Dans la cognition distribuée, l’artefact va influencer la cognition. Selon Hutchins et Klausen, une partie de l’action est soustraite à l’acteur et est prise en charge par l’environnement. Ces éléments constituent un système qui émerge du couplage entre l’acteur et son environnement (Maturana et Varela, 1981). Ce couplage provient à la fois de l’environnement externe, c’est à dire l’environnement trouvé et à la fois interne à l’acteur, c’est-à-dire la signification, le sens construit qu’il construit de l’objet. La dimension externe qui organise l’action, correspond aux invariants que sont les affordances, les structures du groupe et les artefacts. La dimension interne correspond à la perception de l’acteur.

Les travaux de Béguin et Clot (2004), apportent une réflexion intéressante sur l’apport de l’action située et distribuée. Ces théories prétendent se positionner en controverse des théories cognitivistes. Cependant, alors que la psychologie cognitive recherche des invariants chez le sujet, l’action située recherche des invariants dans la situation. Il s’agit donc d’un déplacement de l’intérêt mais non pas d’un changement de paradigme. En effet, l’être humain,

167 comme toute chose vivante, évolue sans cesse et c’est pour cette raison qu’une action n’est jamais le clone d’une autre.
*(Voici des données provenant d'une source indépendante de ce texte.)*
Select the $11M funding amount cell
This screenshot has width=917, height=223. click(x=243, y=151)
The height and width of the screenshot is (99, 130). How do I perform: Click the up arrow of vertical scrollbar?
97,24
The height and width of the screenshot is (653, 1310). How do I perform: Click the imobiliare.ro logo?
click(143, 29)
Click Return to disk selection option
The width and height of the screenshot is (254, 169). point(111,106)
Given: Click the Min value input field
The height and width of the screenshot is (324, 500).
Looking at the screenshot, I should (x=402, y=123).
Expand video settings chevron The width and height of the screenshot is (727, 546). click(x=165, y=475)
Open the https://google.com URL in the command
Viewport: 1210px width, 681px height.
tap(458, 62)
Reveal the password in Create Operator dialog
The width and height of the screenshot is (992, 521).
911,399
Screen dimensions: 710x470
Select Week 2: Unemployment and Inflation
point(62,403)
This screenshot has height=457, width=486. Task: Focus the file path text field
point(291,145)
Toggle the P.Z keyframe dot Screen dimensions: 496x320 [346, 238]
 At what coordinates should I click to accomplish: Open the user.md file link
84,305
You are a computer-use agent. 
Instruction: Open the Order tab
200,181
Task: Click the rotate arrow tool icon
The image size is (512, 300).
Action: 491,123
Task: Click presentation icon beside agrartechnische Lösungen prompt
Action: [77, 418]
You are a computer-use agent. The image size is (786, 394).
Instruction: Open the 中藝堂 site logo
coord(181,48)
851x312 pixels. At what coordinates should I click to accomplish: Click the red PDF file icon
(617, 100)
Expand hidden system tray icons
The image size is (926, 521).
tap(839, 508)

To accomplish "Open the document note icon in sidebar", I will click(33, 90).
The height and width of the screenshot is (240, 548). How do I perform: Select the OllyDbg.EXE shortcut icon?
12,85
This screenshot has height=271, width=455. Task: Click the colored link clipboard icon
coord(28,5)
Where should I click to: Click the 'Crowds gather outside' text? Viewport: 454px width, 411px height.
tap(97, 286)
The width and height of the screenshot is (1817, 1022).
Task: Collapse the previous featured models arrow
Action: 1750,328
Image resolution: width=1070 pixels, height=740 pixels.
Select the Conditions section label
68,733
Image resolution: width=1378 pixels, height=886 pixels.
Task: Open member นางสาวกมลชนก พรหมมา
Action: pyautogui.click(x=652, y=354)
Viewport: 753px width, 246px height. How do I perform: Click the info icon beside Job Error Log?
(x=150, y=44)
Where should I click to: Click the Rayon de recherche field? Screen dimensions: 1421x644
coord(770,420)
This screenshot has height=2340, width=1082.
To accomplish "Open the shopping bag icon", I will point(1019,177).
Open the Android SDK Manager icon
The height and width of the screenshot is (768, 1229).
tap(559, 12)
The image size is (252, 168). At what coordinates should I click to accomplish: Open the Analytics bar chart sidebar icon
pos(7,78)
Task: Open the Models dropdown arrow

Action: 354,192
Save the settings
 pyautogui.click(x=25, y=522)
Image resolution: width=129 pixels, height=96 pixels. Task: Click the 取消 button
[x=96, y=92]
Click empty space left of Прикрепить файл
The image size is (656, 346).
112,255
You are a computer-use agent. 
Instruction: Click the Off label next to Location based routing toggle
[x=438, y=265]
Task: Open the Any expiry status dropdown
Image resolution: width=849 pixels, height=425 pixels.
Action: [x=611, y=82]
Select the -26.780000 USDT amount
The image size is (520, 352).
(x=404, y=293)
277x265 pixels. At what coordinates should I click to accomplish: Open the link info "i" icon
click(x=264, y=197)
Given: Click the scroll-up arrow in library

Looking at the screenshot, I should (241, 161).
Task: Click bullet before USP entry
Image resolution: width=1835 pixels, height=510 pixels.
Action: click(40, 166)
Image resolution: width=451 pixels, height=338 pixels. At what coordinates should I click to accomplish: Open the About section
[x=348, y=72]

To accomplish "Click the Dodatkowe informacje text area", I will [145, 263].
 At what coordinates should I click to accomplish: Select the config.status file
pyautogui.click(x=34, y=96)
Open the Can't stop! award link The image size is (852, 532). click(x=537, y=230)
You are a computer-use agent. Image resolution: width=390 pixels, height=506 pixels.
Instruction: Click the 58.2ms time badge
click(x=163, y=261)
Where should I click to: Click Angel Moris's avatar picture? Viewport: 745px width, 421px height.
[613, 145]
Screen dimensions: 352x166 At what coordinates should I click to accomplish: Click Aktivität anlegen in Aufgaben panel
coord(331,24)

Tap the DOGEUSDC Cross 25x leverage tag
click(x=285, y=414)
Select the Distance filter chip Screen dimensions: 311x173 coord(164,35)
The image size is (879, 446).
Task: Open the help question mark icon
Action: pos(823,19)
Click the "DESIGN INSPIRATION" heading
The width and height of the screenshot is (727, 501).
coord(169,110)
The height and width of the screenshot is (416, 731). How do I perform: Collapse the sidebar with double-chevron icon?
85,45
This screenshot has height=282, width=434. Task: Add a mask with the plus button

Ces théories semblent mettre de côté la complexité de la dimension subjective et de la créativité humaine (Clot, 2008).

Dans le prolongement de la théorie de l’activité de Vygotski (1997), Clot envisage l’appropriation que l’acteur fait de son activité, à travers le concept de « pouvoir d’agir ». Ce pouvoir d’agir renvoie à la dimension de la créativité de l’acteur qui recrée l’objet de son activité. A partir de l’objet prescrit, nous pouvons dire également « trouvé », l’acteur développe de nouvelles techniques, de nouvelles significations de l’objet, qui vont transformer l’objet. En donnant un sens à l’objet, l’acteur transforme l’environnement extérieur tout en se développant lui-même. Ainsi, l’environnement déjà-là, dans une certaine mesure, extérieur à l’acteur, constitue une ressource pour son activité. Cette ressource est ensuite transformée dans un processus de créativité subjective, pour être transformée en instrument pour l’activité.

Ces théories de l’action nous permettent d’appréhender jusqu’à quel point l’environnement peut constituer une ressource pour l’action. Elles plaident que l’action n’est ni extérieure à l’acteur, ni interne, mais elle émerge de l’interaction entre l’acteur et l’objet, dans une relation contextualisée. L’apport de la clinique de l’activité (Clot, 2008) à travers le concept de créativité, propose que la construction du sens soit à l’origine de la transformation de l’environnement. Ainsi, la perception de l’environnement renvoie à une évaluation subjective qui prend forme dans un processus de signification, c’est-à-dire à un processus de perception. Ces compréhensions conduisent naturellement à interroger la distinction entre action et perception. Nous poursuivons la construisons de notre compréhension du fonctionnement de l’action, avec les théories issues de la neurophysiologie et de la phénoménologie.